— Records contained in a dataset —
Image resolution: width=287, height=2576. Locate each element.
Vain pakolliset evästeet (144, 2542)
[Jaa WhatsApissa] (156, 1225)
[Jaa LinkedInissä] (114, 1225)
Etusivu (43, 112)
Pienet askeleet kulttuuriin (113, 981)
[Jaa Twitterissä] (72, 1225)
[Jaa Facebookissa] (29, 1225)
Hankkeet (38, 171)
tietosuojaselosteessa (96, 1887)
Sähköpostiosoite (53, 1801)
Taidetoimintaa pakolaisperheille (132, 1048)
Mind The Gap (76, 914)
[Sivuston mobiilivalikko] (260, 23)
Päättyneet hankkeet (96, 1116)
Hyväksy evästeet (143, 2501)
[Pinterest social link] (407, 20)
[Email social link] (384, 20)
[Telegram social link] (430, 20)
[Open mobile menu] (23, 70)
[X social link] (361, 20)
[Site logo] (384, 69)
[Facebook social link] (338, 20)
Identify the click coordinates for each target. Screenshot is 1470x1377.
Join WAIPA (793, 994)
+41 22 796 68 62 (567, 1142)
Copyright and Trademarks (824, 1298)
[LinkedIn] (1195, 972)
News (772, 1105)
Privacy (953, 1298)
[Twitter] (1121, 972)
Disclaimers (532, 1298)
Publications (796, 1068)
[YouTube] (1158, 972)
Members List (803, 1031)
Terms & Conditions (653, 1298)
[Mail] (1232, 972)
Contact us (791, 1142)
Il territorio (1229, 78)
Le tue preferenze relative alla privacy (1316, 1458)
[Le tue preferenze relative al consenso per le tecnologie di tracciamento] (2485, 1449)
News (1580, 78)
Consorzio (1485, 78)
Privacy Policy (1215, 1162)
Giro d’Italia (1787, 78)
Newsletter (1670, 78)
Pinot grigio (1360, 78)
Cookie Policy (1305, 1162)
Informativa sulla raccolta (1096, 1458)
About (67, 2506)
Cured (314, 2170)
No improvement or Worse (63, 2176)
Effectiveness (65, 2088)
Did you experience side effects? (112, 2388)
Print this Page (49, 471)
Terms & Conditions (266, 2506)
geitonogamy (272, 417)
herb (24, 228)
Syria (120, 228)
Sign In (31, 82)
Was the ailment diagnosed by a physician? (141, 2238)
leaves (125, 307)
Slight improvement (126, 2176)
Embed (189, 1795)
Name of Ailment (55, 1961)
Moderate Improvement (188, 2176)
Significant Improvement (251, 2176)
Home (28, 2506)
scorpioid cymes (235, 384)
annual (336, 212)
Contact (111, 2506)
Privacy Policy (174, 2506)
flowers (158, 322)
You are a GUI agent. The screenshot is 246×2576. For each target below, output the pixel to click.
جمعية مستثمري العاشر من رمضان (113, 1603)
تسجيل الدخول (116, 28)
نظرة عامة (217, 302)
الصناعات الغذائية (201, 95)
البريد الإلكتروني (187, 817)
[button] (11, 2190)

— YOUR ASSIGNMENT —
Word for word, restate the lines of the data above that fall between the line holding "[X social link] (361, 20)" and the line holding "News (772, 1105)", inclusive, and no other lines.

— SOLUTION BELOW —
[X social link] (361, 20)
[Site logo] (384, 69)
[Facebook social link] (338, 20)
Identify the click coordinates for each target. Screenshot is 1470x1377.
Join WAIPA (793, 994)
+41 22 796 68 62 (567, 1142)
Copyright and Trademarks (824, 1298)
[LinkedIn] (1195, 972)
News (772, 1105)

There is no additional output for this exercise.